You can run this notebook in a live session or view it on Github.
Indexing / Selecting Large Data¶
Note: this feature is experimental!
When the dataset have chunked coordinates (dask arrays), Xoak may build the index and/or performs the selection in-parallel.
[1]:
import dask
import dask.array as da
import numpy as np
import xarray as xr
import xoak
xr.set_options(display_style='text');
Let’s first create an xarray.Dataset
of latitude / longitude points located randomly on the sphere, forming a 2-dimensional (x, y) model mesh. The array coordinates are split into 4 chunks of 250x250 elements each.
[2]:
shape = (500, 500)
chunk_shape = (250, 250)
lat = da.random.uniform(-90, 90, size=shape, chunks=chunk_shape)

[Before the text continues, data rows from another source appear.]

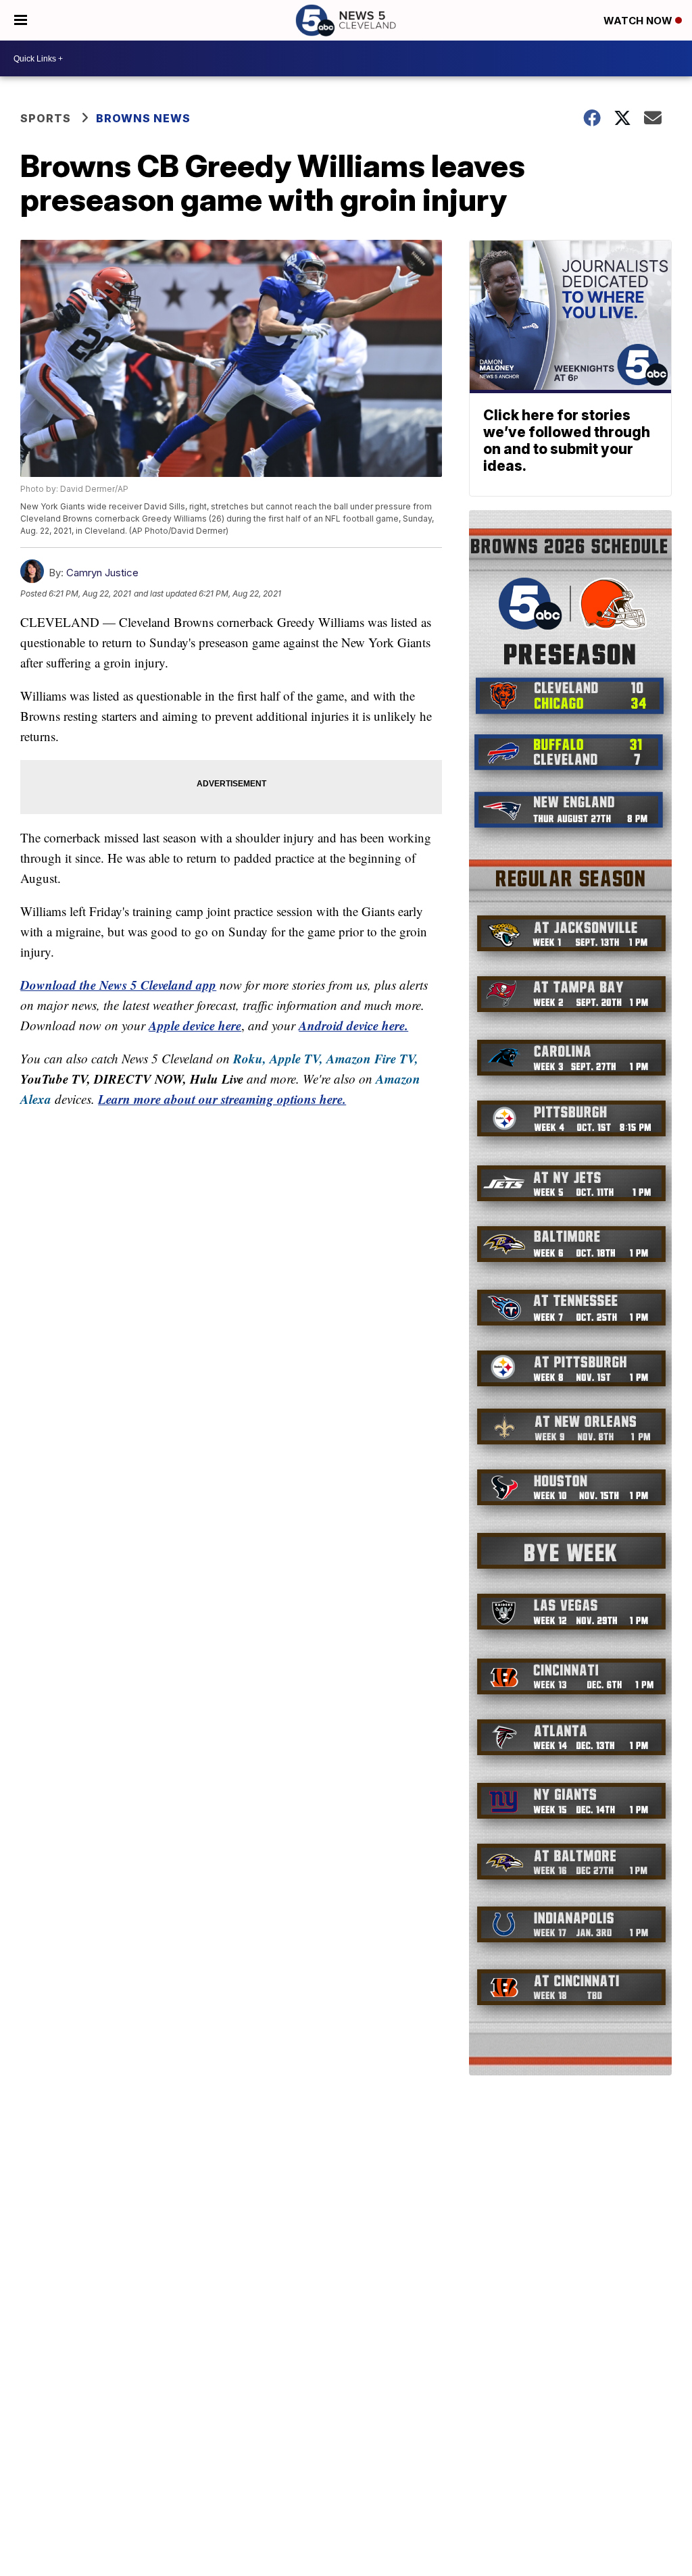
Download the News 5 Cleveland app (118, 985)
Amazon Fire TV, (372, 1058)
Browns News (143, 118)
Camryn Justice (102, 572)
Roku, (249, 1058)
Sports (45, 118)
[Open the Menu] (20, 20)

lon = da.random.uniform(-180, 180, size=shape, chunks=chunk_shape)
field = lat + lon
ds_mesh = xr.Dataset(
coords={'lat': (('x', 'y'), lat), 'lon': (('x', 'y'), lon)},
data_vars={'field': (('x', 'y'), field)},
)
ds_mesh
[2]:
<xarray.Dataset> Dimensions: (x: 500, y: 500) Coordinates: lat (x, y) float64 dask.array<chunksize=(250, 250), meta=np.ndarray> lon (x, y) float64 dask.array<chunksize=(250, 250), meta=np.ndarray> Dimensions without coordinates: x, y Data variables: field (x, y) float64 dask.array<chunksize=(250, 250), meta=np.ndarray>
Xoak builds an index structure for each chunk (all coordinates must have the same chunks):
[3]:
ds_mesh.xoak.set_index(['lat', 'lon'], 'sklearn_geo_balltree')

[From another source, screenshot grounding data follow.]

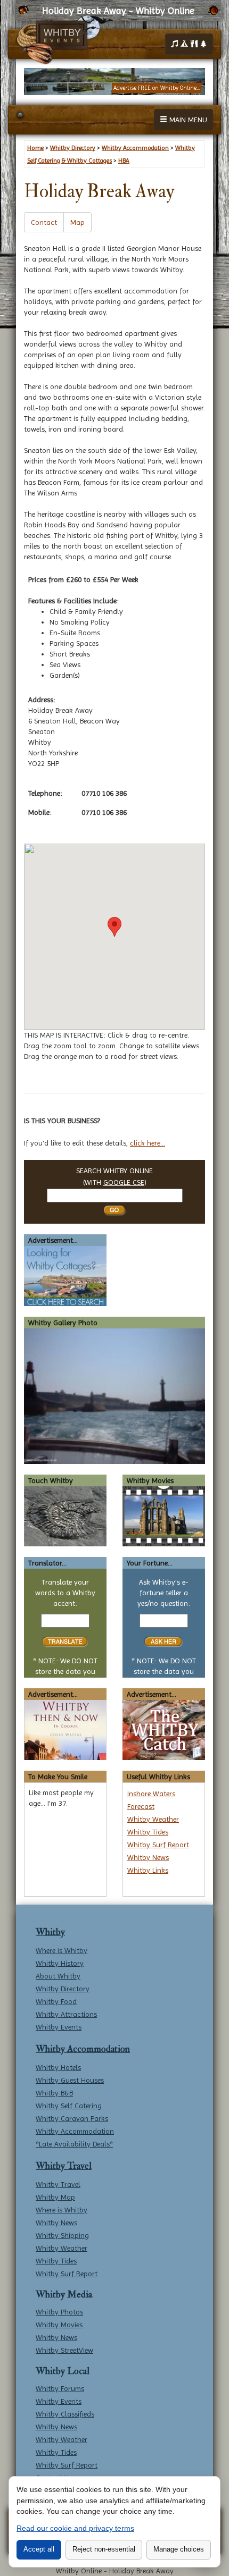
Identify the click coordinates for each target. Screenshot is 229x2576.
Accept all (38, 2549)
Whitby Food (56, 2001)
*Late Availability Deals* (74, 2144)
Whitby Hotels (58, 2067)
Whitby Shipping (62, 2235)
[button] (114, 927)
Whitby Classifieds (65, 2414)
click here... (147, 1143)
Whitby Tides (147, 1832)
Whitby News (148, 1857)
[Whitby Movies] (163, 1515)
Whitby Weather (153, 1819)
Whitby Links (147, 1870)
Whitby (50, 1932)
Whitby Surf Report (158, 1844)
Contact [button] (44, 222)
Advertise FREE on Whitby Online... (156, 88)
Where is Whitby (61, 1950)
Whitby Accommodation (83, 2049)
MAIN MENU (187, 119)
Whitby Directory (62, 1988)
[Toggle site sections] (189, 44)
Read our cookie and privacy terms (75, 2528)
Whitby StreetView (64, 2350)
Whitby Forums (60, 2388)
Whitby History (60, 1963)
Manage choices (178, 2549)
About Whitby (58, 1976)
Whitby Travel (64, 2166)
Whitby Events (58, 2027)
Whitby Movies (59, 2324)
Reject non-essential (103, 2549)
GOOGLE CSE (123, 1182)
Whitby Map (55, 2197)
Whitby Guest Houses (70, 2080)
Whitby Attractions (66, 2014)
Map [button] (77, 222)
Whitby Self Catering (69, 2105)
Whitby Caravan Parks (72, 2118)
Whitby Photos (59, 2312)
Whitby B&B (54, 2093)
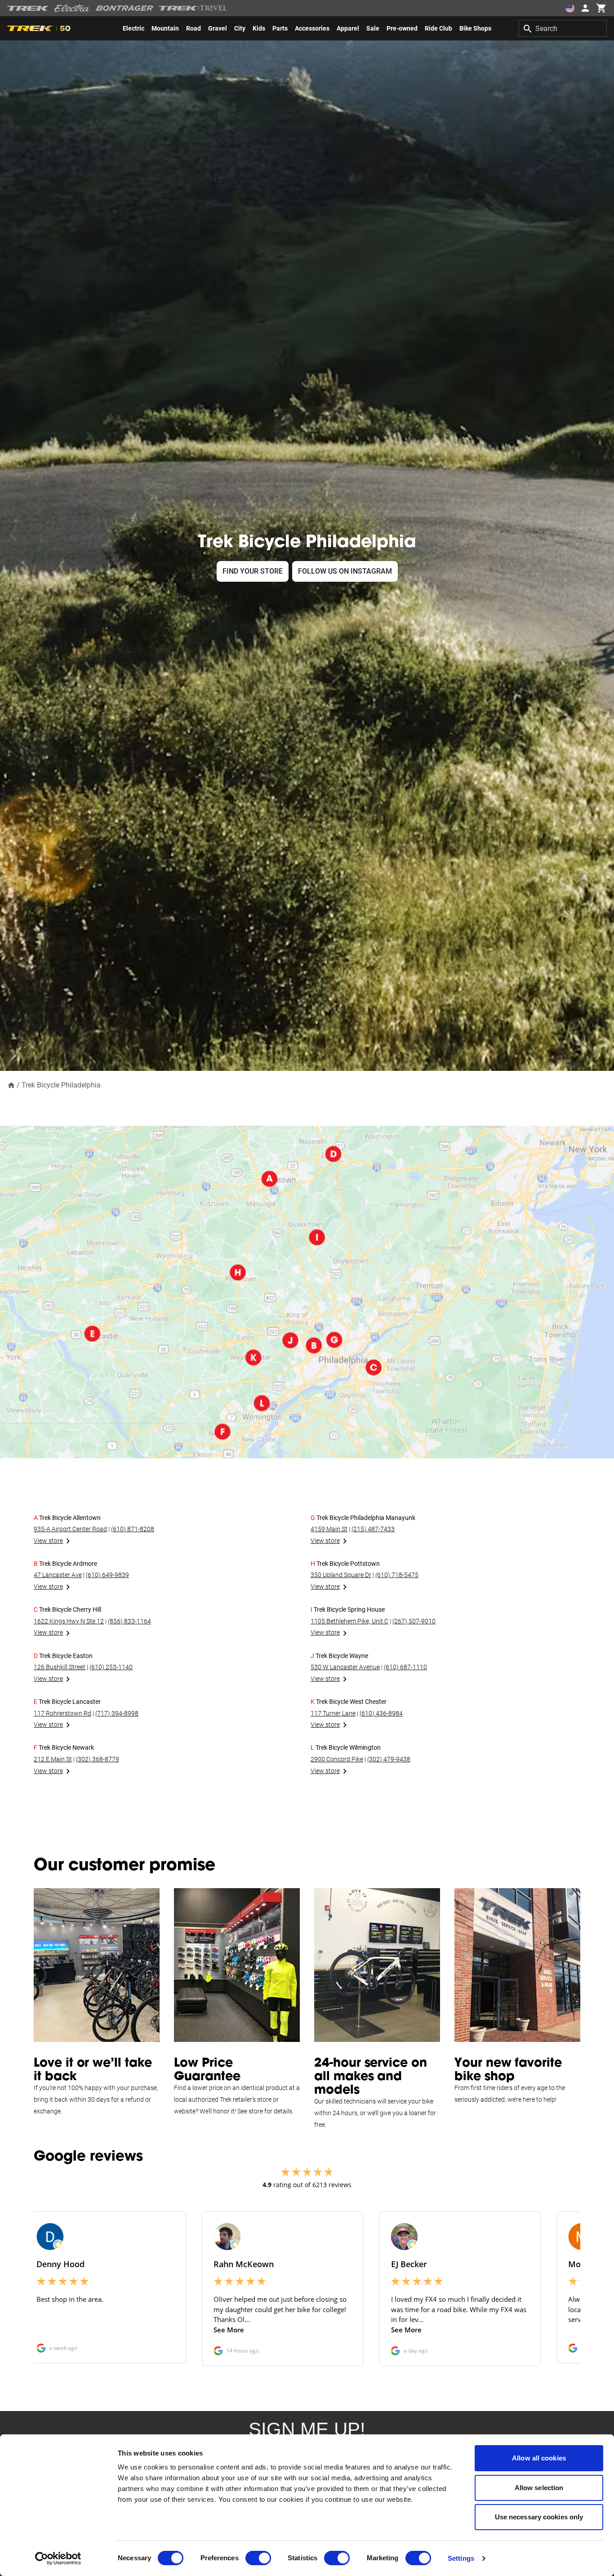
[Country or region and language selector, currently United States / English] (569, 8)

# here returns a list of BallTree objects, one for each chunk
ds_mesh.xoak.index
[3]:
[<sklearn.neighbors._ball_tree.BallTree at 0x7f2234002150>,
<sklearn.neighbors._ball_tree.BallTree at 0x7f223c0027d0>,
<sklearn.neighbors._ball_tree.BallTree at 0x7f223401b250>,
<sklearn.neighbors._ball_tree.BallTree at 0x7f223c0953a0>]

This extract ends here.